Is the bull market over after the sale of hedge funds?

The big sellers in December were hedge funds, which, chastised by reverse bets on top-flight software companies, spent the month cutting back on high-momentum trades. This helped make it one of the most volatile year-endings for large-cap tech over the past decade, with the absolute size of closing moves in the Nasdaq 100 reaching around 1.4%.

As a three-day rally restored order to the now 26% higher S&P 500 in 2021, doubts remain about omicron’s path and how central banks will tackle inflation. The rebound that took the index to an all-time high followed a period of liquidity building up and retail investors, the die-hards who once flocked to bullish options for quick profits, worried about the decline.

“With risk having been significantly reduced and investors now looking beyond omicron, there is now a lack of an offer to sell as the momentum has changed,” said Eric Johnston, head of equity derivatives and investments. multi-active products at Cantor Fitzgerald. the rally is likely to be short.

“The bull market as we knew it, I think, is over,” said Johnston. “The system’s liquidity drain and the Fed’s tighter overall policy will be a headwind for risk taking.”

Surprisingly strong earnings and optimism about the economy have propelled the S&P 500 to nearly 70 all-time highs this year, on course for the second-best annual record of all time. Signs that omicron may not be as deadly as other strains of the virus have clashed with continued news of business closures and global travel restrictions threatening growth.

A newly hawkish Federal Reserve also adds to the lack of conviction that characterized December. The S&P 500 has alternated gains and losses each week, each with moves exceeding 1%.

For those who have watched the S&P 500 double in 20 months and are worried about bubble valuations, rising skepticism may be a welcome development, putting the market on a healthy footing. For opponents, all the caution suggests that the skeptics may have been swept aside and that a bit of good news could spark market gains. JPMorgan Chase & Co. thinks so. Strategists led by Marko Kolanovic have predicted a strong recovery in the new year, as positions reverse the bears.

Avoiding risk now could be a mistake, says Andrew Slimmon, senior portfolio manager at Morgan Stanley Investment Management.

“It’s too early to turn bearish, to think the market is down because corporate fundamentals are going to continue to be strong,” Slimmon said in an interview with Kailey Leinz on Bloomberg TV. “There will be opportunities to take advantage of what the market offers, but you have to be prepared to go against the grain, and that means taking more risk here today.”

Despite this week’s rebound, the risk-taking spirit has taken repeated chunks of late. While the S&P 500 managed to post all-time highs in December, the pain below the surface is brutal. In recent weeks, the Russell 2000 small cap has fallen into a 10% correction, newly created stocks have slumped into a 20% bearish drop, and a group of profitless tech companies have plunged nearly 30 %.
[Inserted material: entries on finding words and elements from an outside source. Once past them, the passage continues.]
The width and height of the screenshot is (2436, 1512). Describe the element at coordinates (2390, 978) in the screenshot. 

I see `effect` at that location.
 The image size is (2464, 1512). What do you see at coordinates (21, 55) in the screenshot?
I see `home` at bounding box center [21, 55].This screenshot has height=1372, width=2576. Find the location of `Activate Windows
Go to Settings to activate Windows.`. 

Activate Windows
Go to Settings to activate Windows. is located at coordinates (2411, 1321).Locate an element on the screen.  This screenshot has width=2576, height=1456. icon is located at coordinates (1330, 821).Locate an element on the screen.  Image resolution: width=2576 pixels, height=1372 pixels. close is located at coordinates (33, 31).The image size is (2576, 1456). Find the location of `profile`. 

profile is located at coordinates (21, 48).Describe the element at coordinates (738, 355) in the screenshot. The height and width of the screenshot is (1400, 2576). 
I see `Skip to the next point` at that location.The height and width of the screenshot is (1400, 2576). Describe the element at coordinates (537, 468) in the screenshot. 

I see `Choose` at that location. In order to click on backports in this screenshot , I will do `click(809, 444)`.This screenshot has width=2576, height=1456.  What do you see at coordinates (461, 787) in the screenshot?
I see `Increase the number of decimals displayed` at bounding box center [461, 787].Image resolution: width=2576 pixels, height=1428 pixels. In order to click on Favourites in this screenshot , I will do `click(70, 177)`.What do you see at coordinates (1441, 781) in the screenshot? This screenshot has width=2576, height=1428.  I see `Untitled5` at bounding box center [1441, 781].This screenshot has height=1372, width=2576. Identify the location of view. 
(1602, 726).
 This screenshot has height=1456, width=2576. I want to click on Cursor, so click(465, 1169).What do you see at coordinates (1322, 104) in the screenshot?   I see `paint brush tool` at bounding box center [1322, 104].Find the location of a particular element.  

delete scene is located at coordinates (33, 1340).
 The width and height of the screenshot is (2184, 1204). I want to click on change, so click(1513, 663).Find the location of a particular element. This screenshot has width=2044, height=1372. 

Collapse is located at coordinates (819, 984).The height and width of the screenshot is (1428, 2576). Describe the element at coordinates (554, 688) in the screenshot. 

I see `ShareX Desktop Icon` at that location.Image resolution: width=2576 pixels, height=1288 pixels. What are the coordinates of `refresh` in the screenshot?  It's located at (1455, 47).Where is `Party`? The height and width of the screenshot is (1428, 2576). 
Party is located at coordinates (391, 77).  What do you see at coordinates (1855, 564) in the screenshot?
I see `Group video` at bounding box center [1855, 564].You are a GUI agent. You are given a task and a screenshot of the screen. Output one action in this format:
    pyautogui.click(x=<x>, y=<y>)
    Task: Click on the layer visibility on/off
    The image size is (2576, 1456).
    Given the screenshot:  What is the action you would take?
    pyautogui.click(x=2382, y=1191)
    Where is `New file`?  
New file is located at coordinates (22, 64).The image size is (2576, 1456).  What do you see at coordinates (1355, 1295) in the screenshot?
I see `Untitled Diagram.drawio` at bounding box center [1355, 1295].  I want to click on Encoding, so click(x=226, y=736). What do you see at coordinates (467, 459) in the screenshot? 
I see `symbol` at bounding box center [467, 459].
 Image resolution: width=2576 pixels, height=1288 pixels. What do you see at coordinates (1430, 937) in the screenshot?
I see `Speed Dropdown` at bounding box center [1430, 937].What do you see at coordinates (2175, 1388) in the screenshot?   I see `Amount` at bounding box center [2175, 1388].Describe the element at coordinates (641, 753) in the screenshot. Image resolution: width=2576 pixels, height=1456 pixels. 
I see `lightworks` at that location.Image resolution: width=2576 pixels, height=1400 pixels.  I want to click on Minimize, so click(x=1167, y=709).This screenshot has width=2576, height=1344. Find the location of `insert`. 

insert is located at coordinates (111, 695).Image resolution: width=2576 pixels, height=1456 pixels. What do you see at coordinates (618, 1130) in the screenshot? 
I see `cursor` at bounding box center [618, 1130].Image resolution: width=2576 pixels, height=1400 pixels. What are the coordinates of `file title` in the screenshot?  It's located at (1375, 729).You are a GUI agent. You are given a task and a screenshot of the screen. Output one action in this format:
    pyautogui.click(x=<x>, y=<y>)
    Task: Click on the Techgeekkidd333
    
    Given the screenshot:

The carnage in the riskiest corners dealt a particularly heavy blow to hedge funds which had crammed into high-growth, high-valuation stocks, causing a swift unwinding. In recent weeks, their net exposure to expensive tech stocks and those that have yet to make any money has fallen by around 4 percentage points to around 14%, the lowest level since mid-2020. , according to data compiled by senior broker Morgan Stanley.

The feeling of risk aversion was echoed by the latest Bank of America Corp. survey. In this poll, global fund managers this month increased their liquidity to the highest level since May 2020 while reducing their exposure to equities to a 13-month low.

Among amateur investors, the once-wild gambling spirit is fading. Tracking data on small lot options trading, a proxy for retail activity, Susquehanna International Group found that its stake was declining on the call options side while increasing on the options side. sale.

Certainly, the belief persists. A week ago, when the S&P 500 fell every day but one, investors put $ 30 billion in exchange-traded funds with a focus on U.S. stocks, the largest inflow since March.

A closer look at stock performance revealed a clear preference for safety. Companies with stable incomes and dividends, such as utilities, health care and consumer staples, topped the December rankings, each increasing about 7% as a group.

“Investor confidence is somewhat limited,” said Nicholas Colas, co-founder of DataTrek Research. His company just conducted a survey of the market outlook for 2022 and found that the majority believed the S&P 500 would be up less than 10%. No wonder December is proving difficult, because if an investor thinks next year’s gains will be limited, then selling before an average year is a solid strategy. “

This story was posted from an agency feed with no text editing. Only the title has been changed.